• **Problem to solve**: Your reply should consist only of the lines from the one holding "How do I perform: Click the AI" to the last line of the data below, written out exactly and without pictures.

Stored data entries
━━━━━━━━━━━━━━━━

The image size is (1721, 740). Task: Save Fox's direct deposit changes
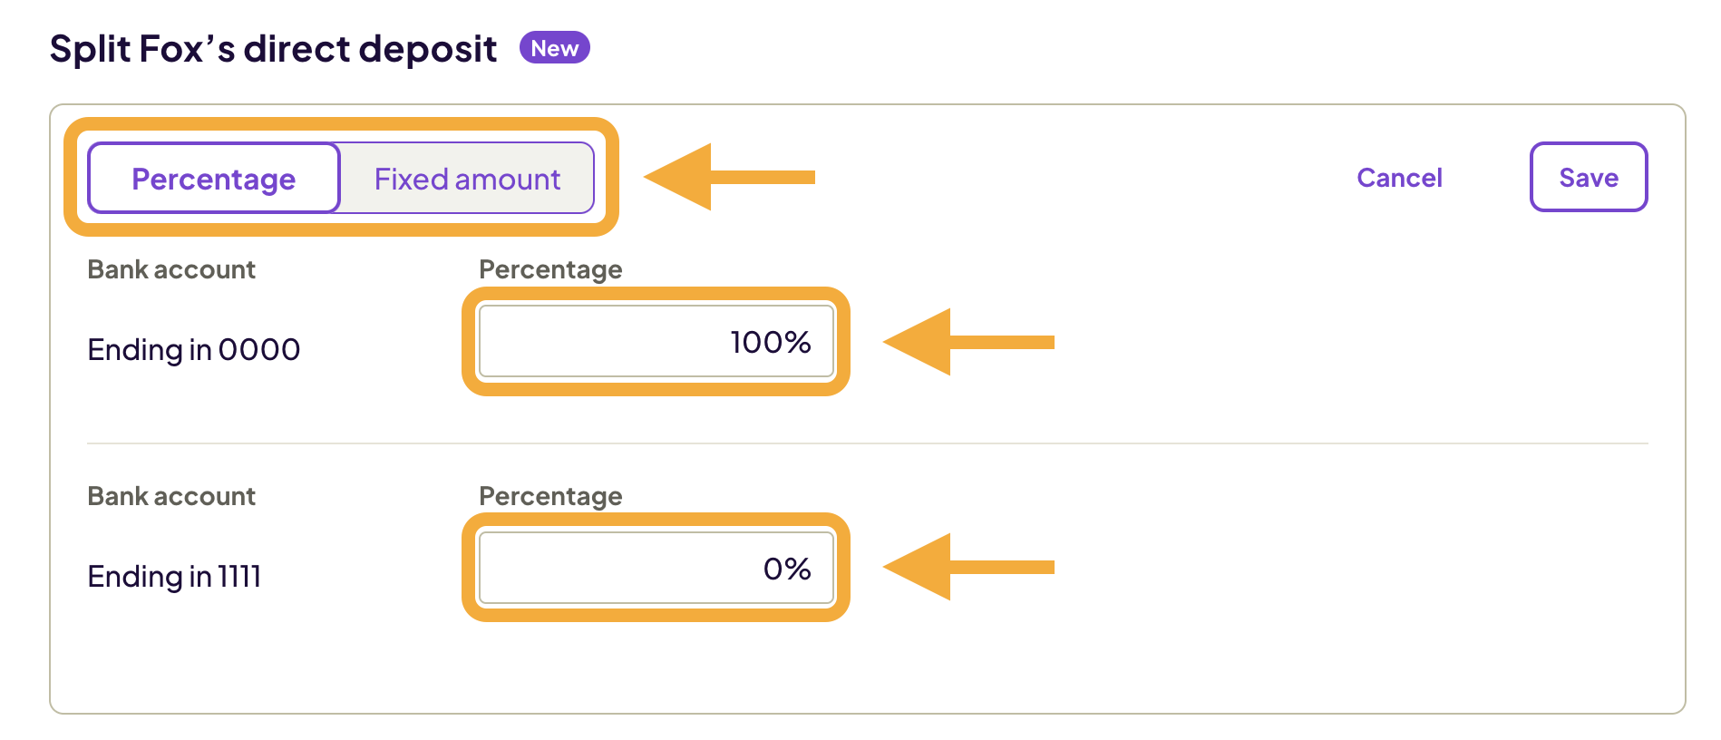pos(1588,178)
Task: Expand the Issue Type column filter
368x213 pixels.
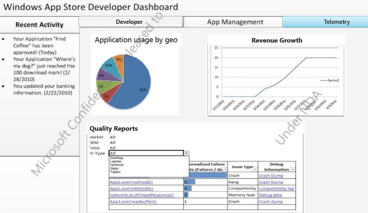Action: coord(254,169)
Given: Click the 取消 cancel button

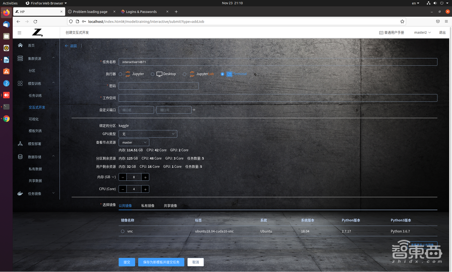Looking at the screenshot, I should click(x=196, y=262).
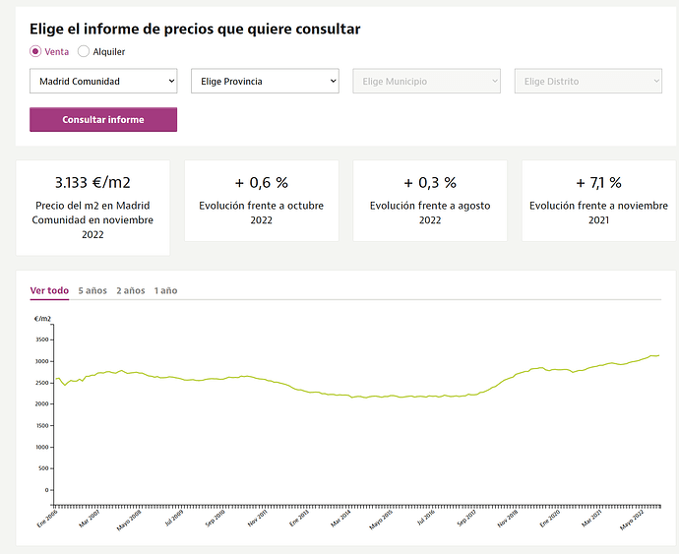Open the Elige Distrito dropdown

click(587, 81)
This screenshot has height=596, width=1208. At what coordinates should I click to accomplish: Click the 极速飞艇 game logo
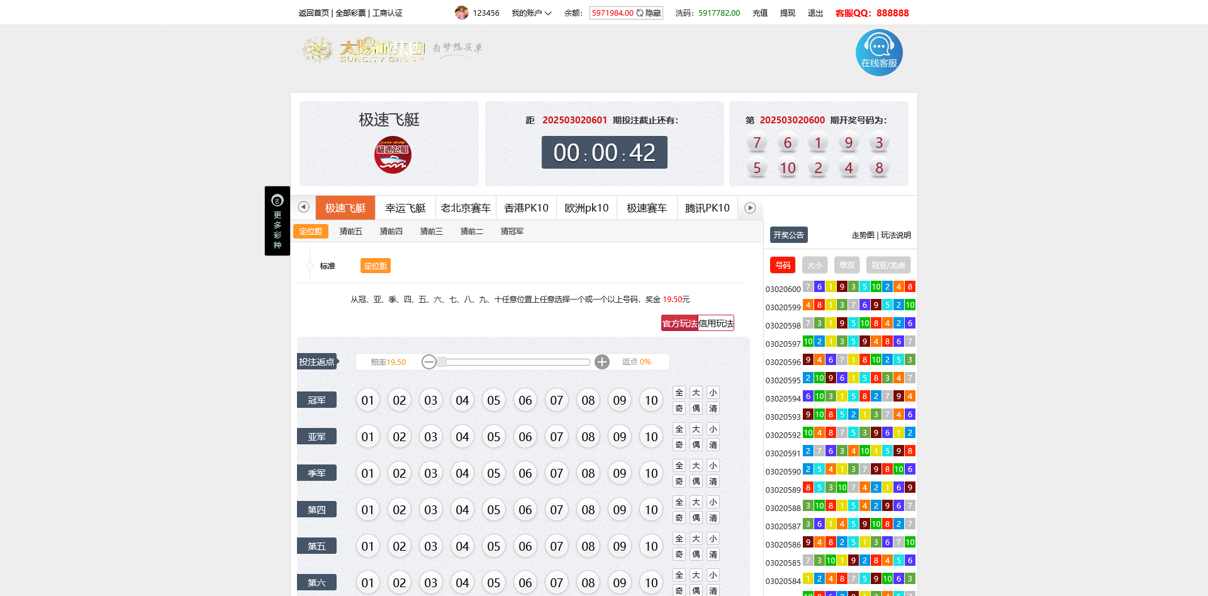pyautogui.click(x=393, y=155)
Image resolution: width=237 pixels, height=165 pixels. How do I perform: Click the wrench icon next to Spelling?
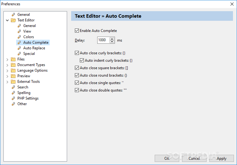[x=13, y=93]
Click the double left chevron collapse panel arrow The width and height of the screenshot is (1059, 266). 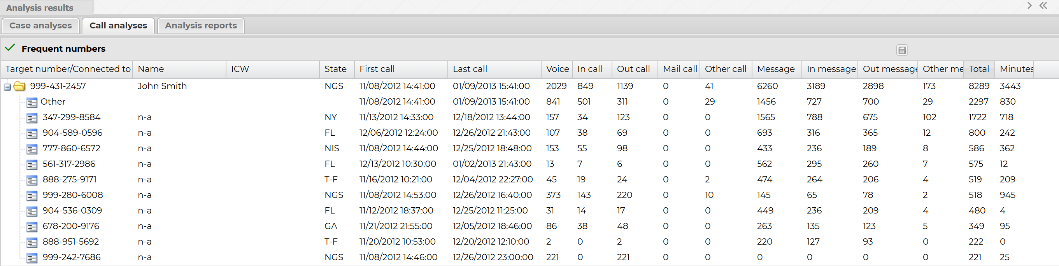coord(1043,6)
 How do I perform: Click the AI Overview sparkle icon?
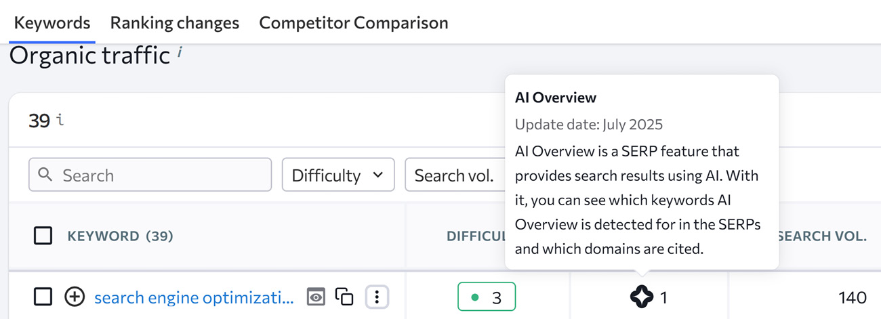pyautogui.click(x=641, y=297)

━━━━━━━━━━━━━━━━

• **Answer box**:
 How do I perform: Click the AI Overview sparkle icon?
pyautogui.click(x=641, y=297)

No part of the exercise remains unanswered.